When I first laid eyes on the cover of Dissonance #1, there was something about the art that immediately drew me to it. It might have been the color palette, with its blacks and greys and a splash of hot pink, or the quasi-cybernetic looking ninja that is akin to Ukiyo-e, a genre of centuries-old Japanese art. Whatever it was, I knew this comic was going to be right up my alley.
This isn’t a subtle science fiction comic book. It’s a no-holds-barred blast of galaxy-spanning space futurism right out of the gate. It does its best to get the audience caught up to current events in two pages, but part of enjoying this journey is going to be accepting that certain things aren’t going to make sense for a while. In the way that Saga is unapologetic about constantly throwing new characters and ideas at you, I foresee Dissonance doing the same.
There are a lot of elements at play in this first issue, so it’s tough to say exactly what Dissonance is going to be about. There is the overarching plot of an advanced race called the Fantasmen that’s transcended physical form which inevitably leads to their near destruction. Their union with humans breeds a new golden age for both species, but is shadowed by a dark secret yet to be revealed. There are however, the beginnings of multiple sub plots ranging from bigotry to psychological trauma, sibling rivalry and a big bad on his way to Earth to mess things up.
If you asked me by the cover alone what this comic would be about, my first hundred guesses would have come nowhere close.
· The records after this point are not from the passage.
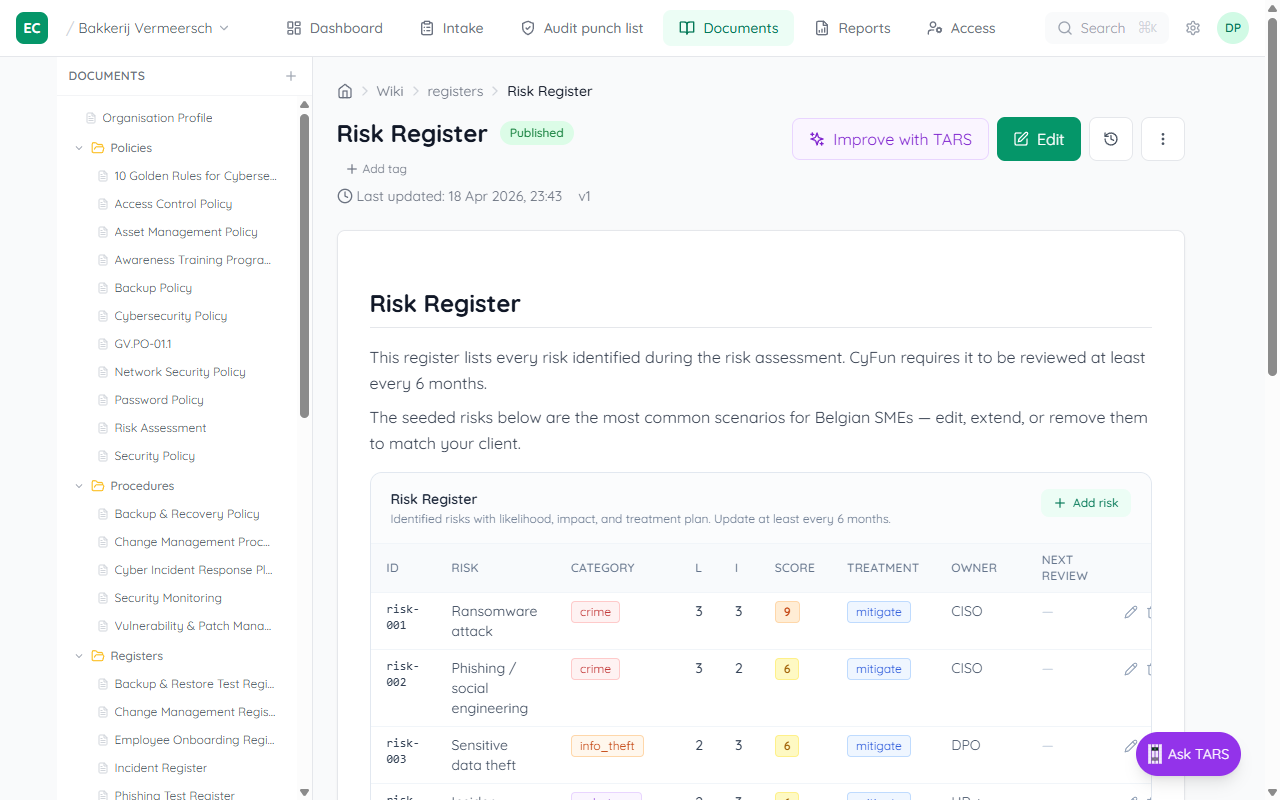Click the pencil icon on risk-002
The width and height of the screenshot is (1280, 800).
[x=1131, y=668]
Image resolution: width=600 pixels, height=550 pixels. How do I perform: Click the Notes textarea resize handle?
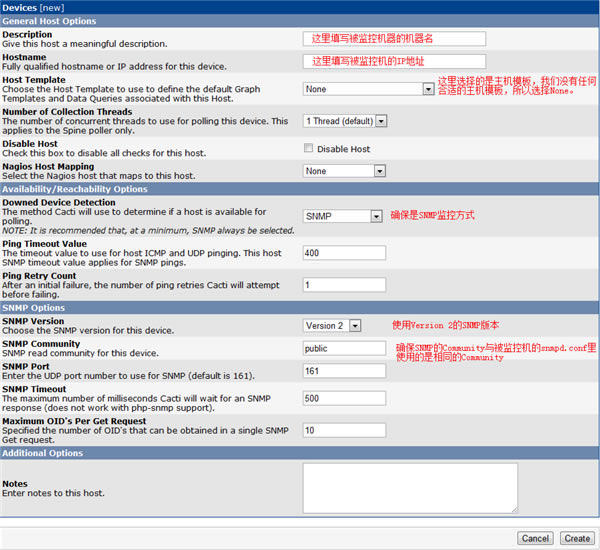pyautogui.click(x=515, y=509)
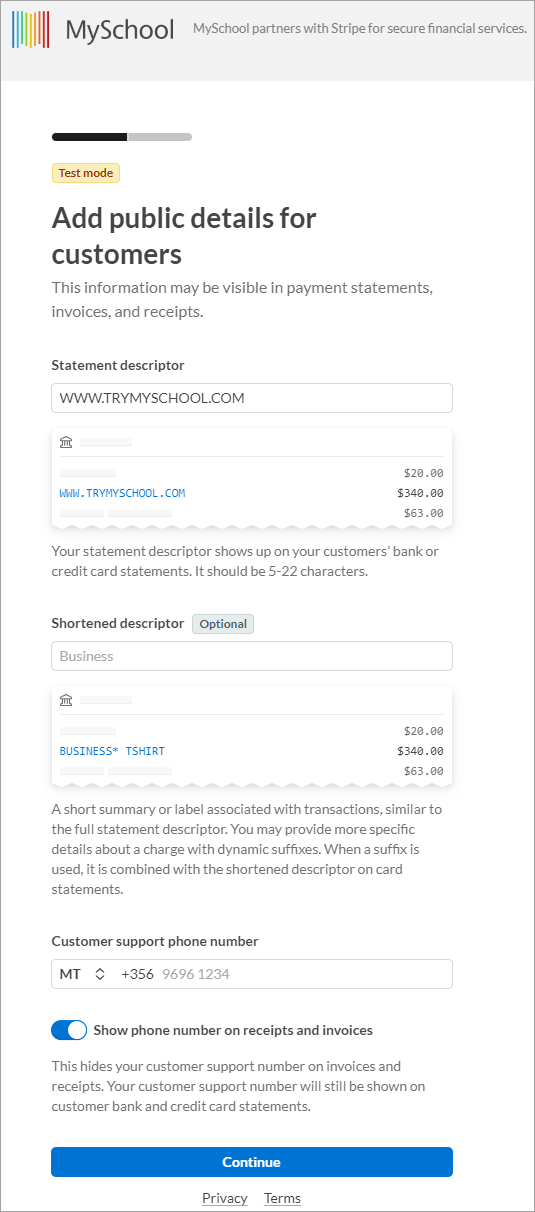Open the MT country code dropdown

tap(83, 974)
While complexity can sometimes feel confusing and forced, in this case I think it is a good thing. As events unfold, it should keep the series fresh and the reader guessing — hopefully without overcomplicating itself.
Writer Singgih Nugroho has set up a very compelling story while designer Melita Curphy has created an excellent and unique look for the book’s non-human characters. Artist Sami Basri (Power Girl, Witchblade) does a great job of putting this all on to paper to boot. Dissonance isn’t going to be for everyone but as a sci-fi fan, I thoroughly enjoyed the first issue despite it coming nowhere near my initial assumptions. While the color palette is very bright, the story’s tone has so far stayed on the darker side. I like that this is a story which contains very little humor and appears to be taking itself seriously.
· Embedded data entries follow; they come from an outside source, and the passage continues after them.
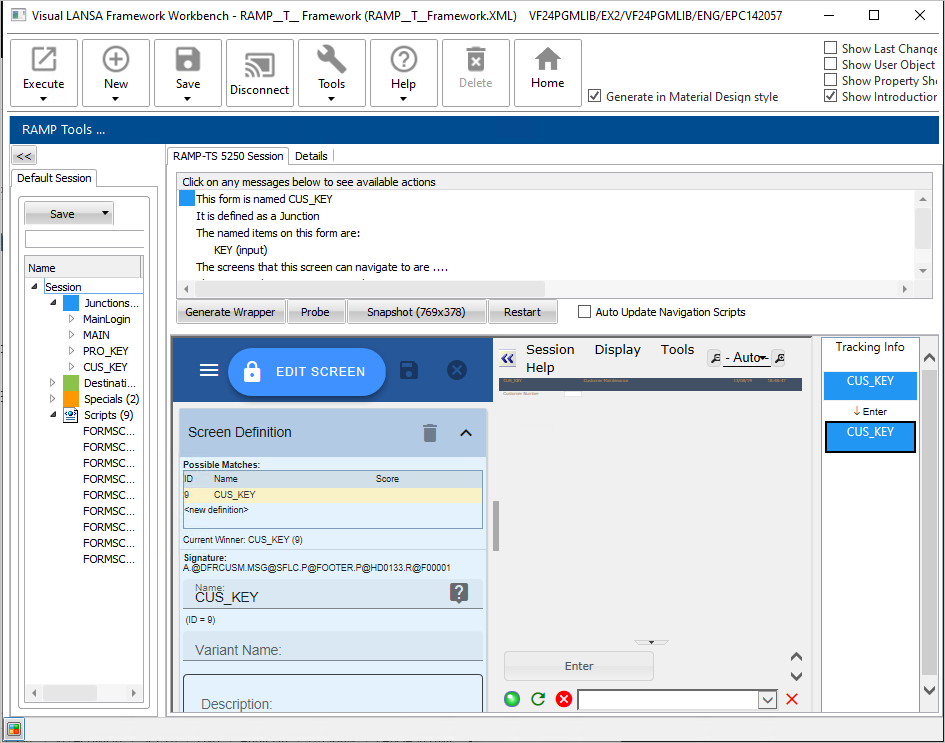The height and width of the screenshot is (743, 945).
Task: Click the floppy disk save icon beside Edit Screen
Action: click(409, 370)
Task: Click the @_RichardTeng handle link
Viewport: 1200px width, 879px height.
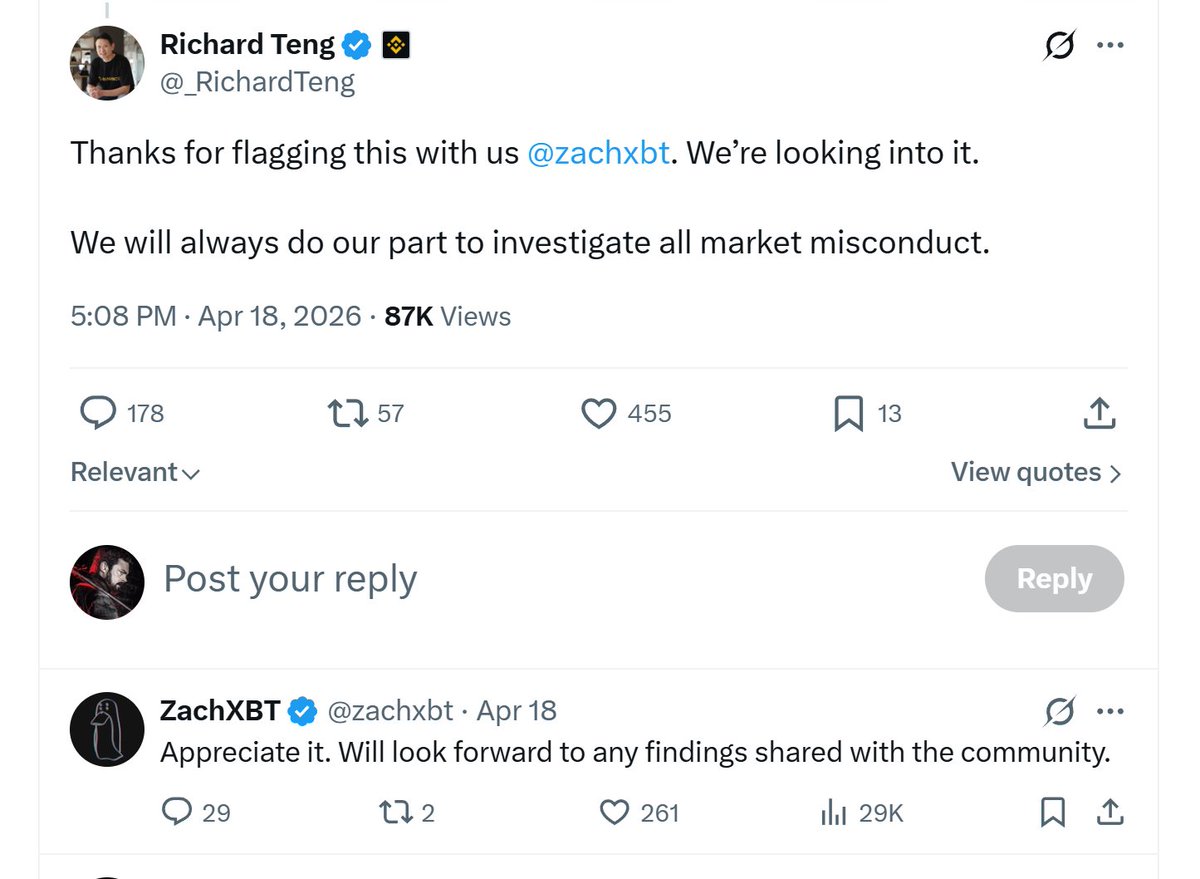Action: coord(257,81)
It’s still too early to tell, but I think Dissonance is going to have a good run.
Like what we do here at AIPT? Consider supporting us and independent comics journalism by becoming a patron today! In addition to our sincere thanks, you can gain access to our vibrant Discord community of patrons and staff members, get trade paperbacks sent to your house every month, and a lot more. Click the button below to get started!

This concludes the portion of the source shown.